Mesurer l’impact des conditions hivernales sur la santé des pompiers

Professeur et chercheur à l’UQTR, Philippe Gendron s’intéresse à la santé des pompiers. Depuis plusieurs mois, son équipe et lui effectuent des recherches pour mesurer les impacts du froid sur les pompiers lorsqu’ils combattent des incendies en hiver.   

« J’ai beaucoup de contacts dans le milieu et les inconforts reliés au froid revenaient souvent. Je me suis donc penché sur la question. Il n’existe rien dans la littérature scientifique à ce sujet », indique M. Gendron. 

Bien que l’on associe rarement le froid aux pompiers, les conditions hivernales peuvent nuire à leur travail à plusieurs niveaux et, ultimement, avoir des effets néfastes sur leur santé. C’est que le professeur Gendron et son équipe tentent de bien comprendre. 

« Les pompiers travaillent très fort physiquement au début de l’incendie pour le maîtriser. Ils sont appelés à entrer dans un bâtiment en feu, monter des escaliers, etc. Ensuite, c’est un travail moins exigeant.

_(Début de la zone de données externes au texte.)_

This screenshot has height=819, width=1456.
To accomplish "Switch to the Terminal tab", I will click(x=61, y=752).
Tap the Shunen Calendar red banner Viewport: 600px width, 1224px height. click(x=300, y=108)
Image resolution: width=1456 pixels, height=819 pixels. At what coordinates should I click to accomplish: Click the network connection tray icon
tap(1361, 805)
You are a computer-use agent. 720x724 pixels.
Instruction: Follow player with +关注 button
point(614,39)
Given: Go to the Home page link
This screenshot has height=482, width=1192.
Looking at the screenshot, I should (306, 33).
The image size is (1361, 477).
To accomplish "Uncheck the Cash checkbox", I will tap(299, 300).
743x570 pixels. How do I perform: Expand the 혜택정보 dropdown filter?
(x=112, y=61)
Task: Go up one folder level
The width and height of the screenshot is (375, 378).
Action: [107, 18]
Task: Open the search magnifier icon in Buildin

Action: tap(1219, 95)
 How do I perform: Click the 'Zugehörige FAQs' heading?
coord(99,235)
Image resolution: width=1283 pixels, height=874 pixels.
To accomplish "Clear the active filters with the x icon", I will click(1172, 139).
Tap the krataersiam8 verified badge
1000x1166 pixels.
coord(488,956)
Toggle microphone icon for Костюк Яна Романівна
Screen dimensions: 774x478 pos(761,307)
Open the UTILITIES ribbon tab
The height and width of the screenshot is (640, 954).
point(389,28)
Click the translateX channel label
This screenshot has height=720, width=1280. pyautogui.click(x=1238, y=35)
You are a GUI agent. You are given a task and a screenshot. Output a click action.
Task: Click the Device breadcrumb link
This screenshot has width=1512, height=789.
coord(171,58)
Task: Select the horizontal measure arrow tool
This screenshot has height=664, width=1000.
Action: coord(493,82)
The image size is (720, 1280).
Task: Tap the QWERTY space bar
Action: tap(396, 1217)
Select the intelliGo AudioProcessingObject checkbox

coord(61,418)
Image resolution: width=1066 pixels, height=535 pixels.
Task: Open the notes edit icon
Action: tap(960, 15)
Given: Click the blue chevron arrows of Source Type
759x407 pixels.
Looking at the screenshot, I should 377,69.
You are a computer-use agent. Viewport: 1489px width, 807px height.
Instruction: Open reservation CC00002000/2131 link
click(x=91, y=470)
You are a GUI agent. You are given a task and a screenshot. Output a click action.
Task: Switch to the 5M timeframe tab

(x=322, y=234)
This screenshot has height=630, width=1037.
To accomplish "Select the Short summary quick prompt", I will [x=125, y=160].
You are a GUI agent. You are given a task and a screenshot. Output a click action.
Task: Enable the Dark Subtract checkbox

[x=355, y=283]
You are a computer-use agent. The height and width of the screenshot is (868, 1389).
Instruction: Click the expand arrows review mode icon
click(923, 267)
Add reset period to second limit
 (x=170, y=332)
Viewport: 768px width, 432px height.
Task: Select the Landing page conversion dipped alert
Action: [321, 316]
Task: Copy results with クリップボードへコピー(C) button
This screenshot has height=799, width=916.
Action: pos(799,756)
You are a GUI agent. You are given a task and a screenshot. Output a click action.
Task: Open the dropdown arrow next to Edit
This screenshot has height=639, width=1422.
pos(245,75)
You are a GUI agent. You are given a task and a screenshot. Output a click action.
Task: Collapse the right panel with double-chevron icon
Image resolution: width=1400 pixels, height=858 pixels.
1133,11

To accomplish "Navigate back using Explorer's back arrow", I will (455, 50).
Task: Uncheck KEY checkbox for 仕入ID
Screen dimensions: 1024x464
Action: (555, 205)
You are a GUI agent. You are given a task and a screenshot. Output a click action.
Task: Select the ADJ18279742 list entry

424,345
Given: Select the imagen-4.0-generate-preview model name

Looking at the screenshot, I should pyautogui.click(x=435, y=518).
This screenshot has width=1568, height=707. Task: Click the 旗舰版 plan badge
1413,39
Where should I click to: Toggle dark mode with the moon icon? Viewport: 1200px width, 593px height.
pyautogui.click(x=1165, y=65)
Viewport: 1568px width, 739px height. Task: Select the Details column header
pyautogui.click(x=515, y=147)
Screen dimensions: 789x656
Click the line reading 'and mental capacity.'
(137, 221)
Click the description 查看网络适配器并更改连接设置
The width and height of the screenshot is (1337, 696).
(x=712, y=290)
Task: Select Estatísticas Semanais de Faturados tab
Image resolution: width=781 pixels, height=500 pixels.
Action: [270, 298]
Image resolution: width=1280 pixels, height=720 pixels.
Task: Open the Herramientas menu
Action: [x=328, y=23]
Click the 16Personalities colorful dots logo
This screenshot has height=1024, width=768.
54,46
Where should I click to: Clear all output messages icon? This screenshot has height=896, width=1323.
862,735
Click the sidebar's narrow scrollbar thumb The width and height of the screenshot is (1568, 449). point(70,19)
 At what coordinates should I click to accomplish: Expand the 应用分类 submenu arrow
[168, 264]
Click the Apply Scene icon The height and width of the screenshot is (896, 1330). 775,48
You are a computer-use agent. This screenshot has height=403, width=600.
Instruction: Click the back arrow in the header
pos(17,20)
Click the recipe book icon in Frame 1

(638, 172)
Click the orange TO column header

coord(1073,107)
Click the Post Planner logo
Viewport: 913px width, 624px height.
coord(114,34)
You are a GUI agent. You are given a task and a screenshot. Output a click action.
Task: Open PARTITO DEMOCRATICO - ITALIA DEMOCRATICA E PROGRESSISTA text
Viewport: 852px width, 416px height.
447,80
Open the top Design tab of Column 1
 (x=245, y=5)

C’est souvent d’arroser le feu sans trop bouger. Ce qui fait en sorte que la sueur accumulée dans l’habit en lien avec la forte activité physique des premières minutes finit par créer une sensation d’humidité et de froid », résume le professeur.  

Ce dernier précise que les vêtements de protection contre le feu sont lourds et que l’évacuation de la chaleur produite par le corps se fait difficilement. Ainsi, l’intérieur de l’habit du pompier peut atteindre en moyenne un taux d’humidité de 85 à 90 % et une température de 35 à 37 °C. 

« Il faut garder en tête que c’est une situation vécue régulièrement chez les hommes et les femmes qui exercent ce métier, ajoute M. Gendron. Le froid peut causer des engelures, mais aussi augmenter le risque d’événement cardiaque chez certaines personnes. On parle également de diminution de la capacité physique, notamment la force musculaire, l’équilibre et la dextérité. Un autre aspect à ne pas négliger, c’est les performances cognitives. L’inconfort ressenti causé par le froid peut nuire à la prise de décisions. »

18 participants sous la loupe

Pour mesurer les impacts du froid chez les pompiers, le chercheur et son équipe ont créé, en laboratoire, un espace permettant la simulation d’une lutte contre un incendie. Ils utilisent, entre autres, un tapis roulant qui sert à simuler un escalier et un poids de 35 lb représentant un boyau d’arrosage enroulé. L’équipe dispose également d’une chambre froide allant jusqu’à -20 °C.

Vêtus de l’équipement de protection individuelle de pompier, les participants sont sur un tapis roulant pendant 25 minutes à une température de 22 °C. Ensuite, ils sont installés dans une chambre froide pendant une heure, à différentes températures. 

« On est dans les phases d’expérimentation, indique le chercheur. On a complété les tests avec une douzaine de participants sur dix-huit. On devrait avoir fini tous les tests d’ici l’été et faire les analyses ensuite. »

« Jusqu’à présent, on constate qu’il n’y a pas vraiment de risque d’hypothermie parce que la chaleur interne du corps demeure assez élevée après une heure dans la chambre froide, renchérit ce dernier. C’est la température des extrémités, comme les doigts, qui est problématique. Quant aux capacités cognitives, on verra jusqu’à quel point l’inconfort ressenti nuit à la prise de décisions. On est toujours en analyse préliminaire. Certaines variables n’ont pas encore été étudiées, alors ça pourrait influencer les résultats. »

À la lumière des résultats obtenus, le professeur Philippe Gendron orientera la suite du projet de recherche. Il travaille parallèlement sur d’autres projets reliés à la santé des pompiers, dont un sur l’alimentation en caserne et un autre pour mesurer l’intensité du travail pendant le combat. « L’objectif commun, c’est une meilleure santé des pompiers et réduire les risques même si ça reste par définition un métier risqué », conclut-il.